写生文とは、対象をありのままに写す「写生」の概念を、散文にあてはめたもので、正岡子規が提唱した。漱石も子規の影響を受けて写生文に傾倒していた。もちろんどこまでが写生文で、どこから違うのか、明確な区分はないであろう。また、写生と言っても、「猫」が語るように、すべてを観察し、すべてを描写しきれるものでもない。
二十四時間の出来事を洩れなく書いて、洩れなく読むには少なくとも二十四時間かかるだろう、いくら写生文を鼓吹する吾輩でもこれは到底猫の企て及ぶべからざる芸当と自白せざるを得ない。従って如何に吾輩の主人が、二六時中精細なる描写に価する奇言奇行を弄するにも関らず逐一これを読者に報知するの能力と根気のないのは甚だ遺憾である。遺憾ではあるが己を得ない。
また、事実、ありのままと言っても、文章として読んでもらうためには、どこかに「山」をつくる演出も必要になってくる。
「写生文」において、書き手が観察者である。観察者と観察対象は同じ平面に立つが、観察するものと観察されるものという立場の違いがある。相手が泣いていても、それに同情することはあっても、いっしょに泣くことはなく、泣いている相手を観察し、それをありのままに記録していく。感情移入なく、冷酷と言えば冷酷であるが、感情は読み手に委ねられている。漱石が写生文に傾倒したのは、観察することが好きだった、幼いうちから観察することが習慣になってからではないだろうか。漱石は養家においても、実家においても、親兄弟の中に溶け込むことができなかった。つねに傍観者として家族を観察する態度が身についてしまったのではないだろうか。
こうした態度は漱石の小説にも表れている。「探偵」である。吾輩は探偵のようにあちらこちら動き回り、それを報告している。その報告書が『吾輩は猫である』にあたるだろう。『趣味の遺伝』の余も探偵気取りである。『彼岸過迄』の敬太郎が果たした役割は、《絶えず受話器を耳にして「世間」を聴く一種の探訪に過ぎなかった》。何か盗聴器のような役割であるが、「傍観者」「傍聴者」そして「探偵」という言葉をよく表わしているように思える。実際に敬太郎は田口によって「探偵」ごっこをさせられる。『こころ』の私は先生に近づいて、しきりに先生の謎を探偵するが、ついに得られなかった。

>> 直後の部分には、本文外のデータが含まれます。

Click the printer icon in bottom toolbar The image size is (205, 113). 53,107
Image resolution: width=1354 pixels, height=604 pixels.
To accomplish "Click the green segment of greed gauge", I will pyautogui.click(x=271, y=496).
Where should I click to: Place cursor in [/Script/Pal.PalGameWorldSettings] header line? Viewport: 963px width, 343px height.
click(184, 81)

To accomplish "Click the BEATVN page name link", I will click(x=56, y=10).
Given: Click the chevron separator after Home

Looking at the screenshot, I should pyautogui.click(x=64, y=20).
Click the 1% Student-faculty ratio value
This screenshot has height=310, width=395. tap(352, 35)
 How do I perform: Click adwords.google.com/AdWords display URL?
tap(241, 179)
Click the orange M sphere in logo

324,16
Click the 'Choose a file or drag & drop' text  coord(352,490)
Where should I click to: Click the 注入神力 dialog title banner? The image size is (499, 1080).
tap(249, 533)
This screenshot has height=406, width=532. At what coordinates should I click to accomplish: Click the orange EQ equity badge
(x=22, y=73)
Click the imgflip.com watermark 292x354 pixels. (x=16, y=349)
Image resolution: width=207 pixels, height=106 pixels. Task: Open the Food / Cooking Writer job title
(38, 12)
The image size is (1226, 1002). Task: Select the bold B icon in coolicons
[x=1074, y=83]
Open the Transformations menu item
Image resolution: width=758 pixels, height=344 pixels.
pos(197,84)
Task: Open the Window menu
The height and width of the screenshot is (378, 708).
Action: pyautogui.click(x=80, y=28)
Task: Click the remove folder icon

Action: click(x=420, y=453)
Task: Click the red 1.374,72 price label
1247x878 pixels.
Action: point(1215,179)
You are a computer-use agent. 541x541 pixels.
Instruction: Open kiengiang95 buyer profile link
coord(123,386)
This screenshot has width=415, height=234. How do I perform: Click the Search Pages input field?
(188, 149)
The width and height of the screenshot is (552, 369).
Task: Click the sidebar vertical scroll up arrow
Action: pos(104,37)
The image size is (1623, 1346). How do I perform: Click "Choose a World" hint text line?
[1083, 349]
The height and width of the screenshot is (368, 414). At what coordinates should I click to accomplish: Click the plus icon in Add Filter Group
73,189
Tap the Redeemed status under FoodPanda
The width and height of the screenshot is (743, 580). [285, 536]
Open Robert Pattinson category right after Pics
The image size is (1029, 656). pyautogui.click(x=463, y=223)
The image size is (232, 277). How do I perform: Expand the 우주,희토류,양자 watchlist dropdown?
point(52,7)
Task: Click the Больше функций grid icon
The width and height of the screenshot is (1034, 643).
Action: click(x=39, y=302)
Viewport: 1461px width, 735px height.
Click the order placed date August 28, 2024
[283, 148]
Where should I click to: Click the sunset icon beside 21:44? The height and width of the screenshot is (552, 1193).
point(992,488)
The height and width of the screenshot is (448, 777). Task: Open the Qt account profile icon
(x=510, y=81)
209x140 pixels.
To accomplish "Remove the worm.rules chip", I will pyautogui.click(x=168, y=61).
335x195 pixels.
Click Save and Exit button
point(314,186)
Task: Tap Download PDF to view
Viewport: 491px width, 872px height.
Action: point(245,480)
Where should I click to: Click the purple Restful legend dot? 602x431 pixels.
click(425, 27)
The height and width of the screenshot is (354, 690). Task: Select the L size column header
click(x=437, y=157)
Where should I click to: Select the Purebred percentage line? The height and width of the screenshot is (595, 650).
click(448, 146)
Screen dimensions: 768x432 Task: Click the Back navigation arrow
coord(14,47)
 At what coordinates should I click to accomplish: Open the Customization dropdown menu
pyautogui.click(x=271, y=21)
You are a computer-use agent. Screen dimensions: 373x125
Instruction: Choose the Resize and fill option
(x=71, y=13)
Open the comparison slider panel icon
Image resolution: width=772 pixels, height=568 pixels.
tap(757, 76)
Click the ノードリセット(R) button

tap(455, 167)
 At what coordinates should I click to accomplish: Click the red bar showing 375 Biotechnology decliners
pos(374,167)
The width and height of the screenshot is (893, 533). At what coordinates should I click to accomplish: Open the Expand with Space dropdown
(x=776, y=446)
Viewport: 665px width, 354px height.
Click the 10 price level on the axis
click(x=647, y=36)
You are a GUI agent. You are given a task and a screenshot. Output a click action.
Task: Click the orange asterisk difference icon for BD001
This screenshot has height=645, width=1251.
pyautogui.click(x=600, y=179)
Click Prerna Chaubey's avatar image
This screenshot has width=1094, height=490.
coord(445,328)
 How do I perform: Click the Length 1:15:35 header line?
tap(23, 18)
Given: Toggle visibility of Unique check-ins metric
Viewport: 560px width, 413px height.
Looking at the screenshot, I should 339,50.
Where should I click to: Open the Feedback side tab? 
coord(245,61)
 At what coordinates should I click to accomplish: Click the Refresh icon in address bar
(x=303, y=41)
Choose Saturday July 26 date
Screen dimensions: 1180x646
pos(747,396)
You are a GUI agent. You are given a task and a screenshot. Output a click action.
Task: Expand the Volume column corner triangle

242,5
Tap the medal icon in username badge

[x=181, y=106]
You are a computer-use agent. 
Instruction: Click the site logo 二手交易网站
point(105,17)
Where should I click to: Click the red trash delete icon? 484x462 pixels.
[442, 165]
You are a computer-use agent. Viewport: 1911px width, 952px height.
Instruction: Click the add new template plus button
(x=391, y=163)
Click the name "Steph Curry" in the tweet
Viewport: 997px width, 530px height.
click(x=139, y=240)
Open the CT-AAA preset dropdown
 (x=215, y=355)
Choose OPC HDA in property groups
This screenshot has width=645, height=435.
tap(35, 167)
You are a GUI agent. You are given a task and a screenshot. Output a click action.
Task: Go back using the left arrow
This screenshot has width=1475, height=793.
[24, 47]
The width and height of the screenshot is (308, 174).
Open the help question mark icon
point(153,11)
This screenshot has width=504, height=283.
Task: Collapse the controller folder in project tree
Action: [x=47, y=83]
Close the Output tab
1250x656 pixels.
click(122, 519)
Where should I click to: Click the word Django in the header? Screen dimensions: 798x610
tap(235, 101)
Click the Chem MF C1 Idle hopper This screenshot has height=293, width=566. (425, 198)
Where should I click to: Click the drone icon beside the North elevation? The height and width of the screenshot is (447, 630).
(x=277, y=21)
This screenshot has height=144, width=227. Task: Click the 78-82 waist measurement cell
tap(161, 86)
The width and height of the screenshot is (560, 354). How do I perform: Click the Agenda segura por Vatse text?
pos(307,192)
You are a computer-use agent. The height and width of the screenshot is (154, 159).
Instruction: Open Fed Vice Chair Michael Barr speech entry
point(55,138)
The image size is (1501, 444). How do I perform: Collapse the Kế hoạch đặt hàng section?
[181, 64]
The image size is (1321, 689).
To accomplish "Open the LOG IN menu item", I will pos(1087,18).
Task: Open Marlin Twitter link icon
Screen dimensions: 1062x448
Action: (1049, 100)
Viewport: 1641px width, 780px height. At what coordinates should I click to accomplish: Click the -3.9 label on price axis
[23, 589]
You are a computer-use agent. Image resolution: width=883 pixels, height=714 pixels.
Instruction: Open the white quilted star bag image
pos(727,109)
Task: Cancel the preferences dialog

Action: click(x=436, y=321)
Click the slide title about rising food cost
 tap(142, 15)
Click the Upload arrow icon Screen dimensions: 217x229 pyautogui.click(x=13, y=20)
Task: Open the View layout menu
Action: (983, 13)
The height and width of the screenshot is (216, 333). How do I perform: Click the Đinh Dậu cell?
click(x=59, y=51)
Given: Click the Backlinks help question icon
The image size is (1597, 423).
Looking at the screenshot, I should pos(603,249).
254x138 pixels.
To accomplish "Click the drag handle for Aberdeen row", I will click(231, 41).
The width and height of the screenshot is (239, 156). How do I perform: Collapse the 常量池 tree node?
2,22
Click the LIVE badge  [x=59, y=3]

そこへ先生本人から「遺書」という形で膨大な報告書が届く。
漱石はつねに「探偵」されているという意識が強かったと言われている。「妄想」とりわけ「被害妄想」が強く、漱石精神病説を支える有力な根拠になっている。しかしながら、「探偵」に強い関心を示す漱石は、スパイがつねにスパイされているのではないかと警戒するように、つねに「探偵」されているのではないかと警戒し、些細な出来事にも即座に過剰なまでの反応を示したのではないだろうか。
漱石の観察力、文章表現力は、やはり抜群に秀でたものがある。こうした力は、もともともっている能力に加えて、俳句をつくることによって、繰り返し訓練され、高められていったと言えるのではないだろうか。対象物をよく観察し、それをそのまま、あるいは思考を込めて、短い文章に表現していく。画家が写生によって鍛えられるように、漱石は「言葉による写生」によって鍛えられていったと言える。漱石は「写生文」について、長所も短所もあり、その中に篭城して得意になり、他を軽蔑するのは誤りであると記している。そのような点をきちんとわきまえながら、漱石自身にとって、もっとも書きやすい、もっとも居心地の良い文章が「写生文」だったのだろう。
漱石は時として、自分で自分を観察した。「猫」も漱石であれば、苦沙弥先生もまた漱石であった。漱石の代理である「猫」は、自分自身である苦沙弥先生をじっくり観察し、嘲り笑っている。こうした一種の「セルフカウンセリング」が、漱石の精神状態改善に好影響を与えたかもしれない。妻に対する思いも案外素直に表現されている。